The opening keynote by the European Commissioner Pearse O'Donohue, acting director of Future Networks, discussed the achievements under the European Cloud Strategy. Presentations on the achievements and key deliverables of the C-SIG group included, in relation to the General Data Protection Regulation, areas such as code of conduct, service level agreements, standardization and certification. The commission encourages the organizations to talk to more industry groups and other industries in other sectors.
Take the code of conduct, for example, the purpose is to provide users and SMEs more choices, not narrow them, and to bring them in to be more involved. For a small company, they might not have the resources for legal like the big enterprises do to handle all the regulation requirements.

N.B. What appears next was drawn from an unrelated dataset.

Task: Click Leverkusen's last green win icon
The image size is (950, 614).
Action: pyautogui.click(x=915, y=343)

Recently, the European Commission had a review of the digital single market and concluded that the market needs more industry players, a cohesive system, inputs from industries, and more importantly, involvements from users and other public sectors. While cybersecurity is still an issue, “the mandate of the European Union Agency for Network and Information Security (ENISA), is to align it to the new EU-wide framework on cybersecurity leading to improved security in the EU. The Commission will also work to propose additional measures on cyber security standards, certification and labeling to make connected objects more cyber secure.”
The commissioner also paid homage to Joe Alhadeff for his great contribution in the C-SIG initiatives. As part of the C-SIG group for the code of conduct, he was instrumental in developing the EU Code of Conduct for Cloud Service Providers' community and was the key driver in designing the code since its inception in December 2012. The EU Code of Conduct for Cloud Service Providers applies to any type of the CSP (including IaaS, PaaS and SaaS), any CSP that processes personal data, and any CSP that is in scope of meeting the requirements of EU data protection laws.

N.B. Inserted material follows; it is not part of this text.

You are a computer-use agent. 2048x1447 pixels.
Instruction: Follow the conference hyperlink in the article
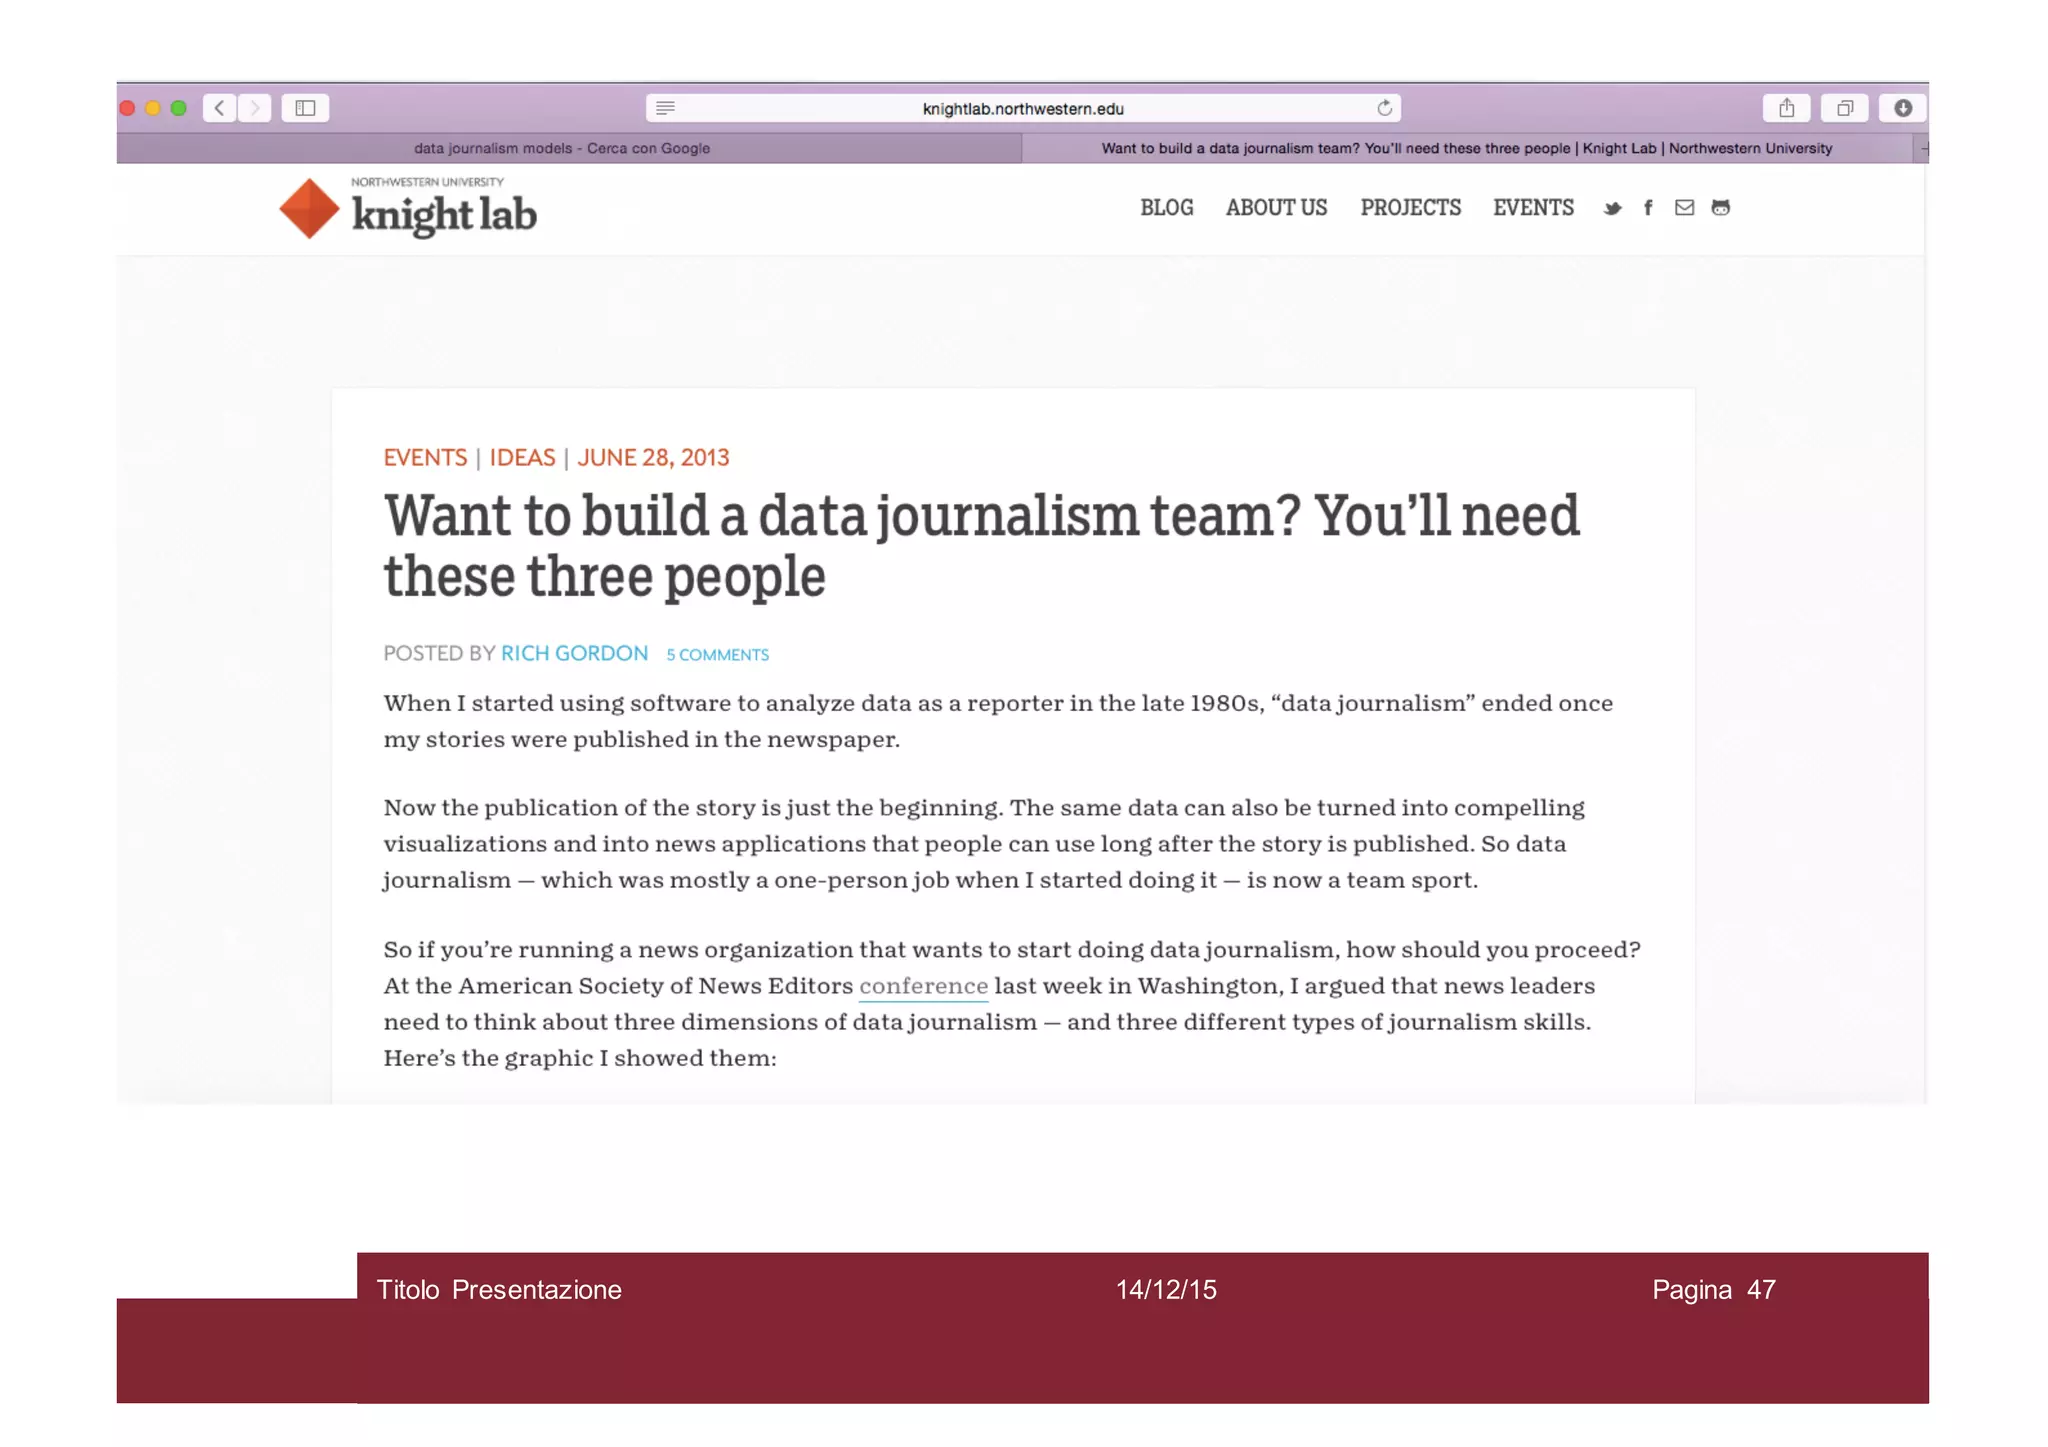923,986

Following the conclusion of the C-SIG review, European Commissioner Pierre Chastanet, acting head of unit at DGCONNECT E2, presented the next step toward an effective engagement of cloud stakeholders in the context of the Digital Single Market's midterm review of May 2017. Snapshots on main challenges and opportunities in a rapidly changing digital market were also presented in the areas of data portability, SME-friendly ecosystem, financial sectors and public sector opinion. According to the public sector, many current proposals did not address the regulation's implications when offering technology, such as data location, which did not provide much information on confidentiality.
In closing, the commissioner announced that June 29 marked the end of the C-SIG working group. However, new faces, new configuration and new work streams are still needed.